Priests from 170 nations heard confession in the most informal of circumstances during this week’s World Youth Day events.
The focus of the global celebration, which has drawn at least 350 Mainers, has deliberately shifted through the week from a “You are the salt of the earth, you are the light of the world” theme to reconciliation.
Also called penance and confession, reconciliation is a church sacrament in which a priest listens to a person’s confession and grants forgiveness in the name of Jesus Christ.
About 1,000 priests, including the Rev. Robert Vaillancourt, pastor of St. Thomas Aquinas Catholic Church in Madawaska, heard confessions during the event. Vaillancourt is the spiritual director for the Mainers.
Priests from around the globe could be seen praying and blessing young people the priests had never met before. Confessions were heard in about 25 different languages, according to WYD organizers.
A priest for 20 years, Vaillancourt remembers the days when a person stepped into a wooden confessional box and spoke through a screen to a supposedly anonymous priest. He said that today’s face-to-face confessions offer priests, especially in their home parishes, opportunities to counsel people as well as grant them forgiveness.
“Reconciliation is a gift from God, like a gentle rain,” said one Catholic cardinal at a Friday morning catechesis, or teaching session, before a Mass. “I suggest that when you go to a priest that you not go with a great long list, but just the things that are weighing most heavily on you. Then, lay them down and let go of them.”
Ryan Bernard of Old Town attended the World Youth Day 2000 gathering in Rome. He said that going to confession before the long pilgrimage walk in Italy helped him get in the proper frame of mind for the overnight vigil and made the journey easier.

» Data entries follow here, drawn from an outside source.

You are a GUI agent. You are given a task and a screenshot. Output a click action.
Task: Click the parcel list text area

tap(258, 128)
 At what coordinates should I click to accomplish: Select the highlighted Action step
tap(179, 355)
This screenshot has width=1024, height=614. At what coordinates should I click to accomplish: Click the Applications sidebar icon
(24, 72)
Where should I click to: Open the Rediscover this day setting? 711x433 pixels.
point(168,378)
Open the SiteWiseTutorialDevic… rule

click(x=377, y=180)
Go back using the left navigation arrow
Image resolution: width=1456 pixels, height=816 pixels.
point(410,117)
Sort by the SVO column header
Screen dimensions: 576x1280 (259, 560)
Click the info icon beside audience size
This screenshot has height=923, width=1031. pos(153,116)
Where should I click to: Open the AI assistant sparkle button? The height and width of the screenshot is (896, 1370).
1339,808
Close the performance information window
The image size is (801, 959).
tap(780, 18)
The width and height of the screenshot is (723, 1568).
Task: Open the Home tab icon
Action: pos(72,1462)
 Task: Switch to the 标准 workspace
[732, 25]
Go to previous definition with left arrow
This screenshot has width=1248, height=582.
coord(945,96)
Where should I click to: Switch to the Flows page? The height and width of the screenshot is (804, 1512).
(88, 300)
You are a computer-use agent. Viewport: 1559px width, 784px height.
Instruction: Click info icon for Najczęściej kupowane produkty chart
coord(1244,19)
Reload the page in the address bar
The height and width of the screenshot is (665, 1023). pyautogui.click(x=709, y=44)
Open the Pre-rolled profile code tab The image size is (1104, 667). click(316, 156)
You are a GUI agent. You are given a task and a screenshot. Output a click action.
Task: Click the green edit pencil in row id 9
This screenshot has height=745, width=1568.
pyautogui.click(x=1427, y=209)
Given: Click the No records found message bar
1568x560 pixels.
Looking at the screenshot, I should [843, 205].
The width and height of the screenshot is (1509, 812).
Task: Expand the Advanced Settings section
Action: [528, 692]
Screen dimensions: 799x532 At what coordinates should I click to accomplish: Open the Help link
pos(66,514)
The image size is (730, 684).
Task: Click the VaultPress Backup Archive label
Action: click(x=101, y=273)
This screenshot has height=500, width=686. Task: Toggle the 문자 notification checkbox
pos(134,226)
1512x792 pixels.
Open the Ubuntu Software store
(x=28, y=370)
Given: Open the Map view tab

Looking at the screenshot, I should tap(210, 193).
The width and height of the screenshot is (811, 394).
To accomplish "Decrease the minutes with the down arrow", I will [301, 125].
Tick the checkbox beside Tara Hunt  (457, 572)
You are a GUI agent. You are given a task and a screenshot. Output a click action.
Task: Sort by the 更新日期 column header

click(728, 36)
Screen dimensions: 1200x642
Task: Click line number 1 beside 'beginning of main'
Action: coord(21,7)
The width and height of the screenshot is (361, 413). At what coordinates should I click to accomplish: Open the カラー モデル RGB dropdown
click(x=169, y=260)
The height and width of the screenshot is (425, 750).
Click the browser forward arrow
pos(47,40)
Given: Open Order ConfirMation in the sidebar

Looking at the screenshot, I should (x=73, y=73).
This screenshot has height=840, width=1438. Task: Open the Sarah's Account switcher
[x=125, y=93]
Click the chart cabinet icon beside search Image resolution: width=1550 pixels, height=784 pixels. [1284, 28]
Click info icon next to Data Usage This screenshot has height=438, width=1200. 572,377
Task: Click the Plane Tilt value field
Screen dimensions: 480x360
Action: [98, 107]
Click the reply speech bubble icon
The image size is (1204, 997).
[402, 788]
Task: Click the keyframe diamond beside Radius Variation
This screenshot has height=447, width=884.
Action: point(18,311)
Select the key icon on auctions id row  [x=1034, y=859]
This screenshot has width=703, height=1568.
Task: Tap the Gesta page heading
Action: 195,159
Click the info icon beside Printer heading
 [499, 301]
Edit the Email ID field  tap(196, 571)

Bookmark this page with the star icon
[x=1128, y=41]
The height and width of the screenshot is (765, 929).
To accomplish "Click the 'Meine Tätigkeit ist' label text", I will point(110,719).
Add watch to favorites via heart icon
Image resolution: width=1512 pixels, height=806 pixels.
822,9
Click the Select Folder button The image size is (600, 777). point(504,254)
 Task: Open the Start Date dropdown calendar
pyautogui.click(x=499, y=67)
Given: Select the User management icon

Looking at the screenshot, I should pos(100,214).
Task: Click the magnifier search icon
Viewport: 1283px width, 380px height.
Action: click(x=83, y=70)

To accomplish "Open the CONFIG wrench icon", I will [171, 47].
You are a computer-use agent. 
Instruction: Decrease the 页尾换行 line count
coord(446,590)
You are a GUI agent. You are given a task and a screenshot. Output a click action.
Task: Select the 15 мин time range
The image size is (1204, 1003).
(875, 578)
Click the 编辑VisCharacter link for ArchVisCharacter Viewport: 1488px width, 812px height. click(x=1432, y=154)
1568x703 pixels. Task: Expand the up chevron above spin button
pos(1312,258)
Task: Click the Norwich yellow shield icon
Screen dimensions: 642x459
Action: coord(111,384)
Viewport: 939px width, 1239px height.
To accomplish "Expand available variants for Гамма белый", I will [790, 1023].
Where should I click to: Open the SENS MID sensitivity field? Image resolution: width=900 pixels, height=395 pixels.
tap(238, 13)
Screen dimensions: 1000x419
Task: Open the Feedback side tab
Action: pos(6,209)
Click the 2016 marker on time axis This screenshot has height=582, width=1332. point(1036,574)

“The walk seemed like less of a hassle,” said the 19-year-old member of Holy Family Catholic Church. “I was more myself and I was more there. I urge every young person here to go because it makes you feel so much happier.”
Bernard said he goes to confession just a few times a year – not weekly, as his parents were expected to do when they were youngsters.
The University of Maine sophomore speculated that many young people don’t go to confession for fear that priests will judge them rather than their behavior. He said that Vaillancourt, a former pastor at Holy Family, convinced him a few years ago that priests are trained not to be judgmental and to forget what they hear in confession.